## Questions on the material
**a)** In the forum thread about TPUs and XLA, what does the commenter say is more or less impossible with XLA?
**b)** Extend the forum thread about TPUs and XLA from where it stops.

I don't really agree, at least from a longer term perspective. It's early days y...

sillysaurusx · on April 23, 2021

Mr/mrs anonymous HN person, please put some info in your profile. You clearly have some deep knowledge of TPUs that I didn’t expect to pop up offhandedly on HN. You’re correct on all counts: dynamic tensor shapes are more or less impossible with XLA, making it more or less impossible to train a model with arbitrary image size inputs, even though the math would allow for that; the pytorch XLA work on TPUs is indeed kind of shitty, and I’m surprised as heck that literally anyone said this except me; and XLA as an IR is promising for portability. Now I’m curious what you’ve been doing to have experienced these things, since there didn’t seem to be many others who have (or at least, who are vocal about it).

## Data to examine
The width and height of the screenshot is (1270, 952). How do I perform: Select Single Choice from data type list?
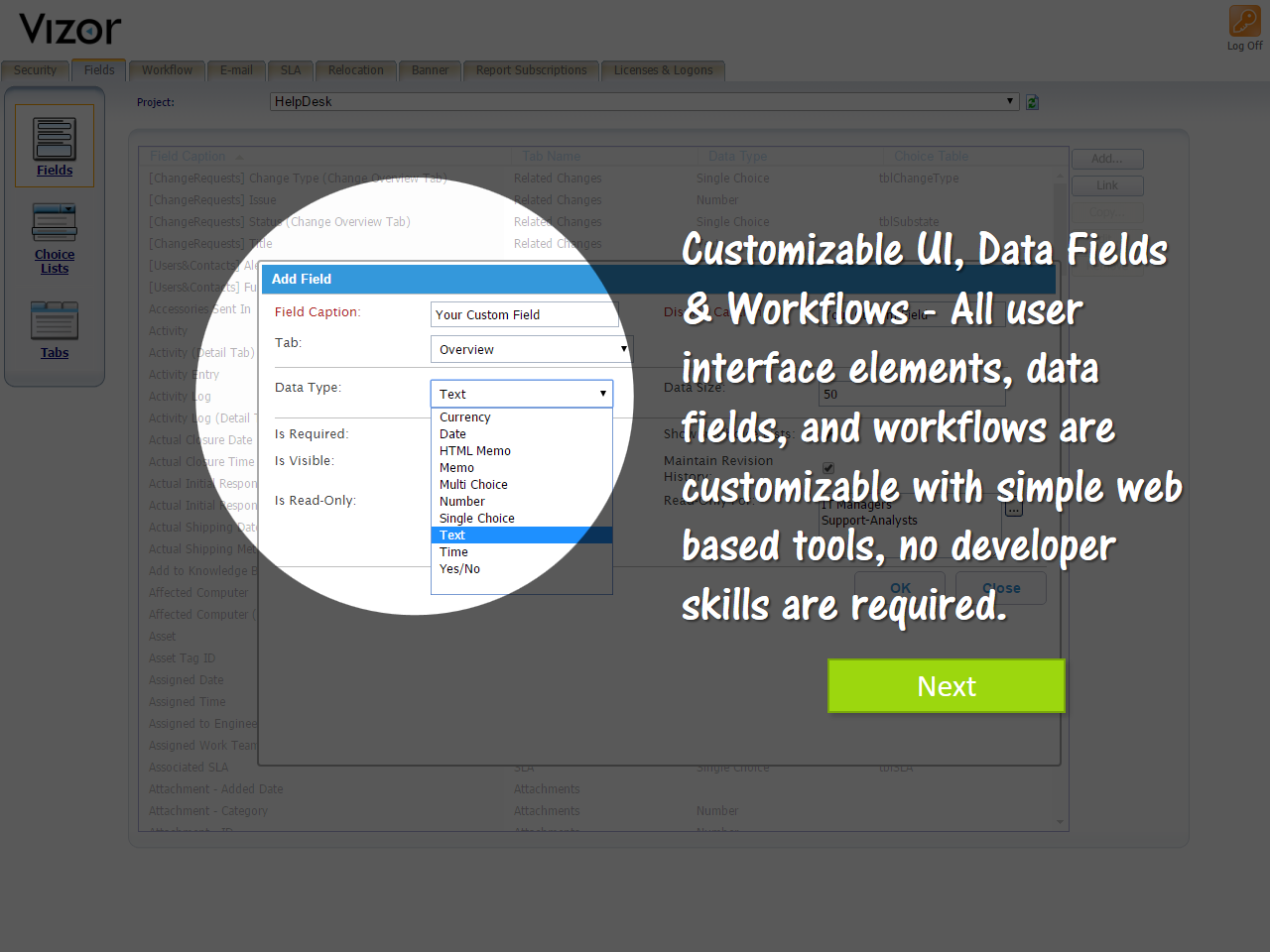(x=477, y=519)
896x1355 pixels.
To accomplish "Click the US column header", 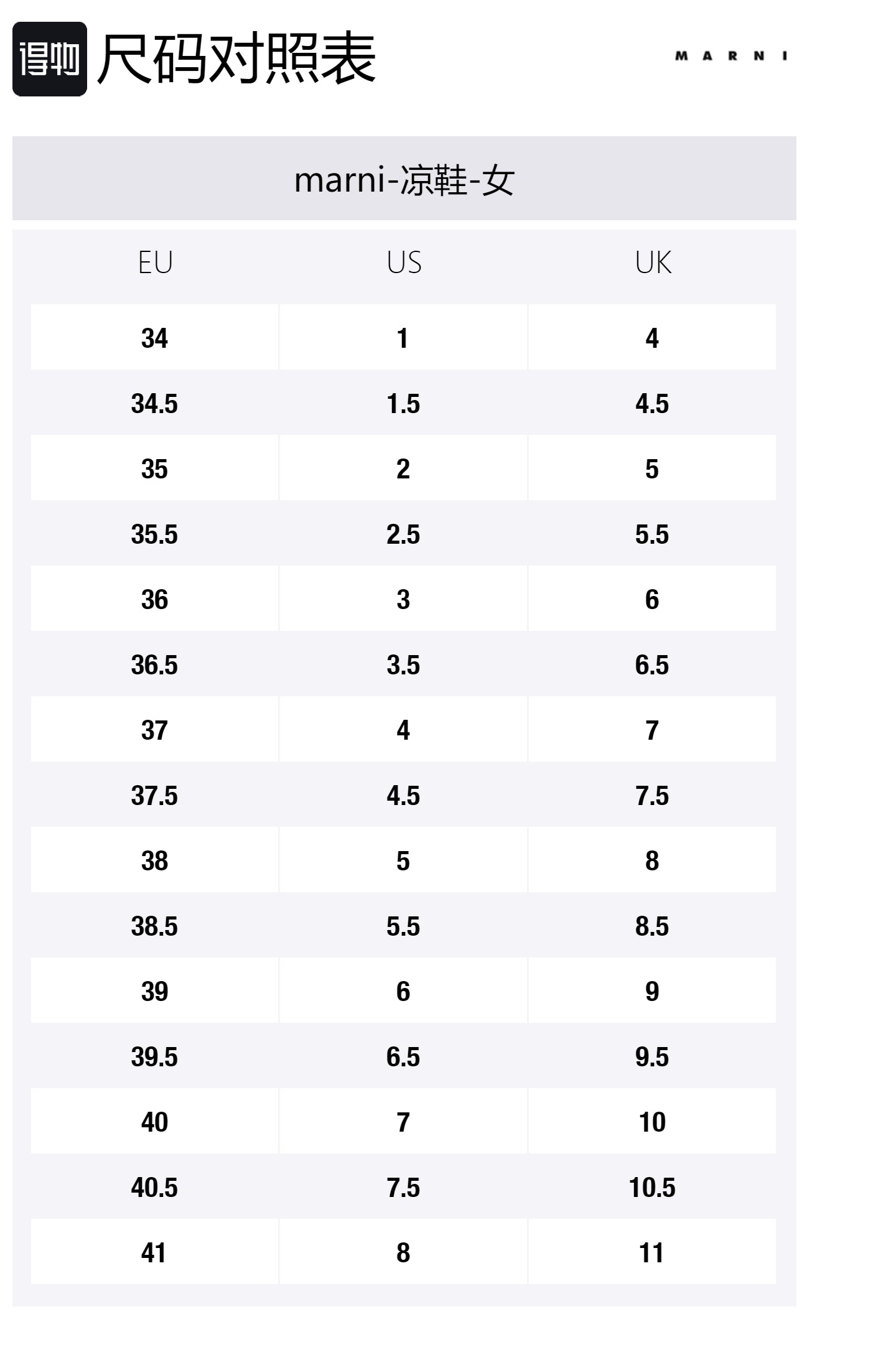I will tap(404, 263).
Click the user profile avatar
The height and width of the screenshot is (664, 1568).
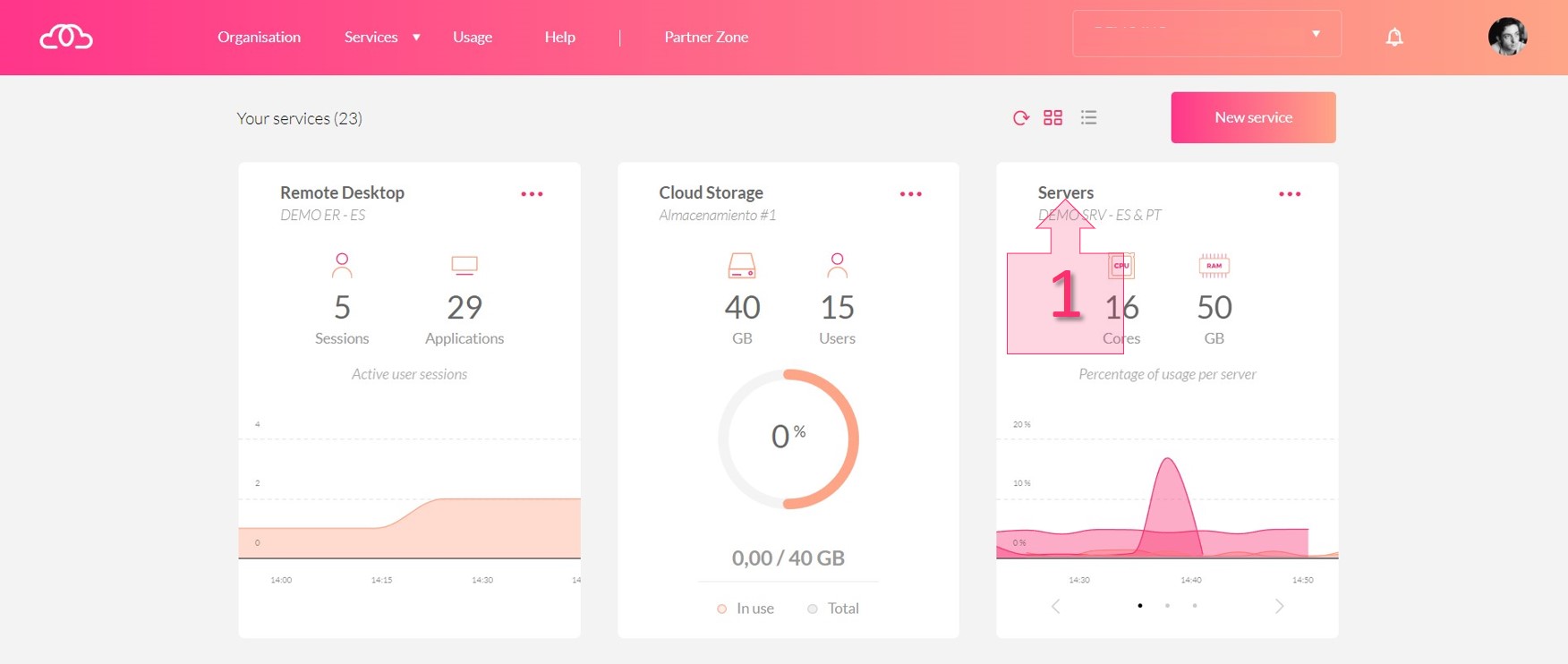tap(1507, 37)
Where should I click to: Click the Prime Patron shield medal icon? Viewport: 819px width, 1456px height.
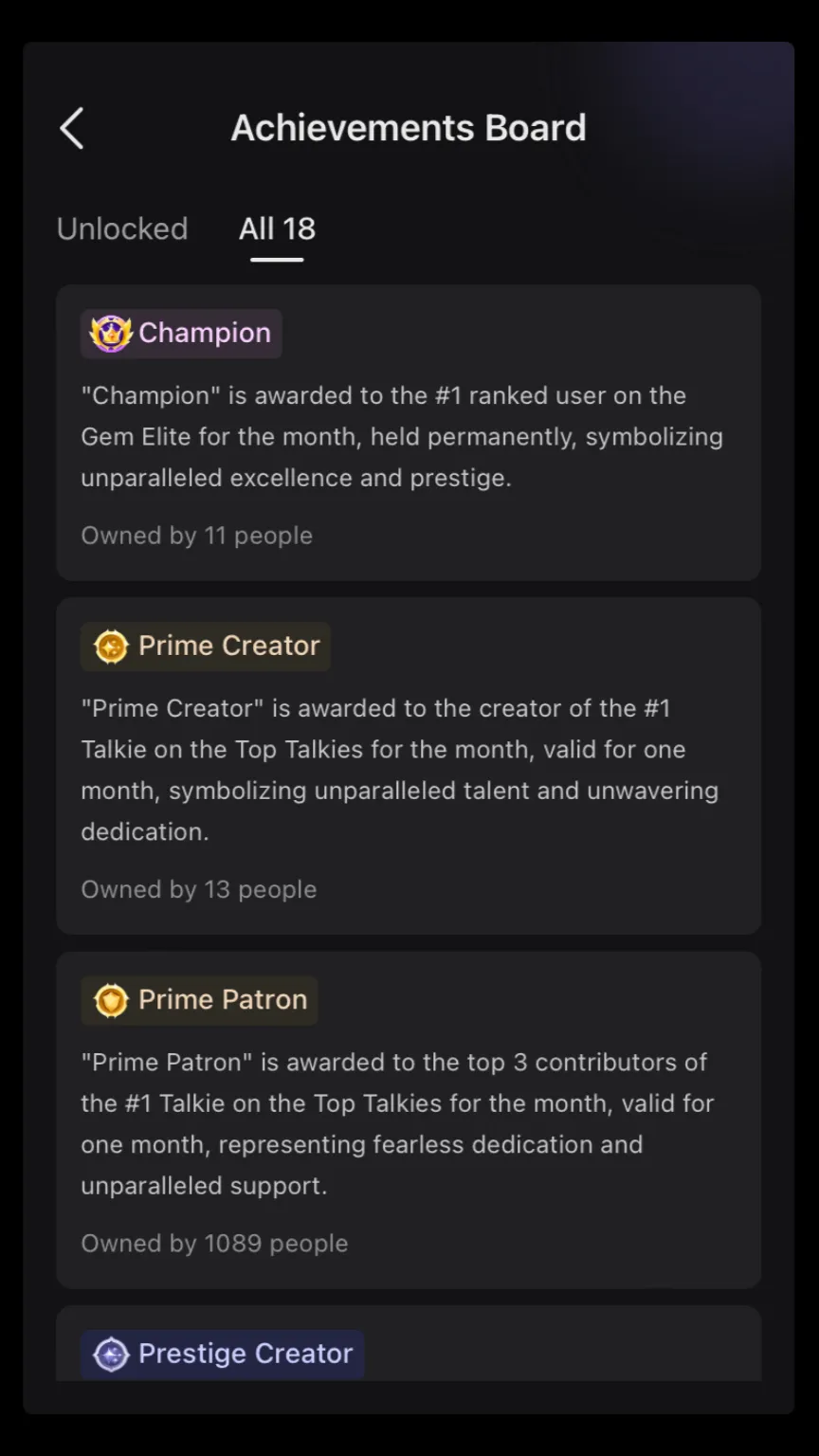click(x=111, y=1001)
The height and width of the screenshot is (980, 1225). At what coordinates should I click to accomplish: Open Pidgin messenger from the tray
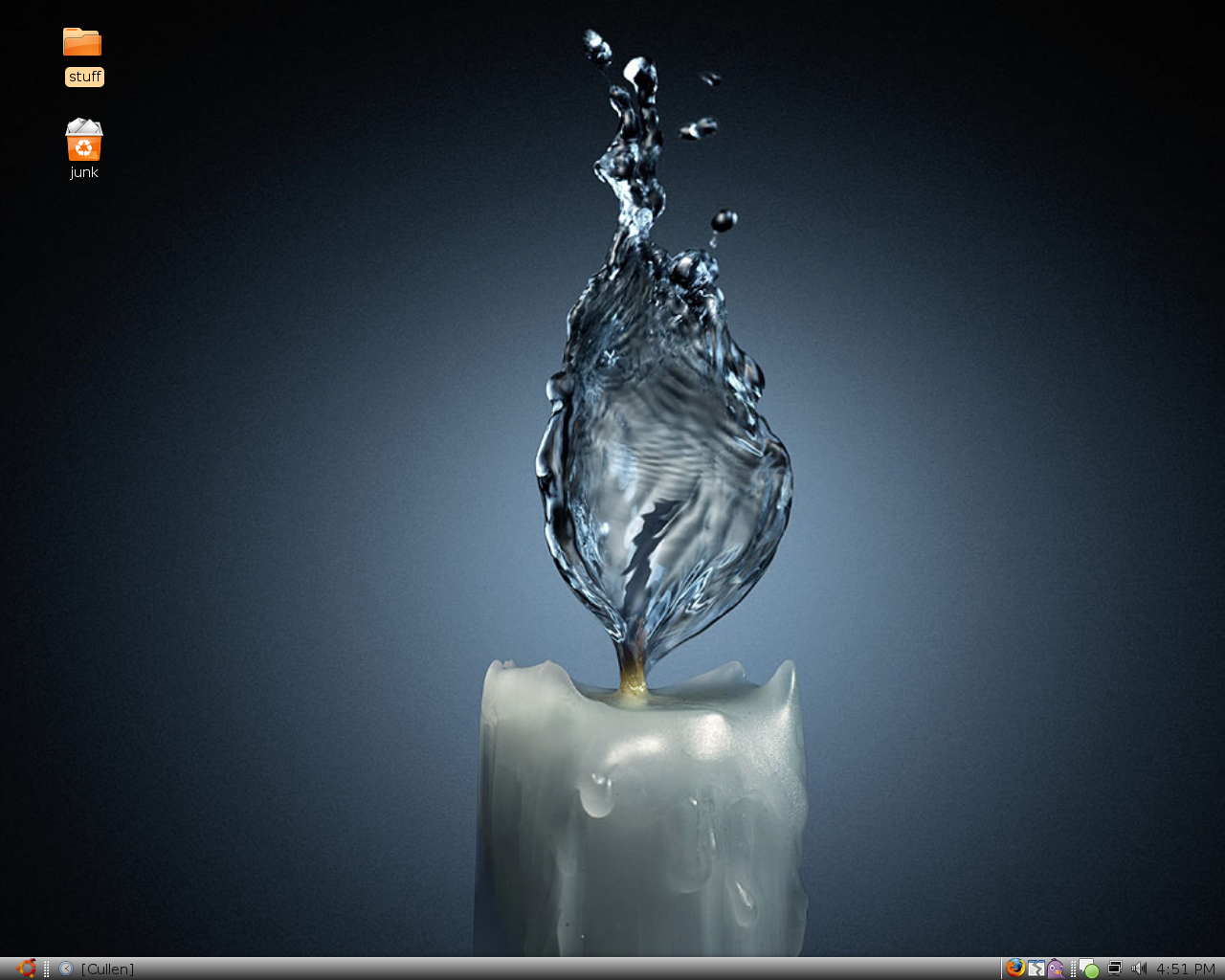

## Outputs in order
**a)** Dynamic tensor shapes.

**b)**
I agree with you, but I think we differ on our timetables. I am bearish for the next two years, at which point I’ll awaken from my slumber and become a flaming bull. (It helps to remember that “we overestimate the impact of years, but underestimate the impact of decades.” I try to plan accordingly.)

In other words, if you’re bullish that two years from now we’ll start seeing portability implemented in the field across various HPC chips, then we fully agree. But that’s also a glacial pace; GPT-2 changed the world almost two years ago now, and DALL-E seems to be the next frontier for doing interesting generative work. So, we’ll split the difference and say that the bears and bulls will meet in two years for a deep learning hackathon. As a bonus, the pandemic will be over by then, so it can be an in-person meetup.

solidasparagus · on April 25, 2021

Ah I see - I think we're pretty much on the same page in terms of timetables. Although if you include TPU, I think it's fair to say that custom accelerators are already a moderate success.

Updated my profile. I've been working on DL training platforms and distributed training benchmarking for a bit so I've gotten a nice view into the GPU/TPU battle.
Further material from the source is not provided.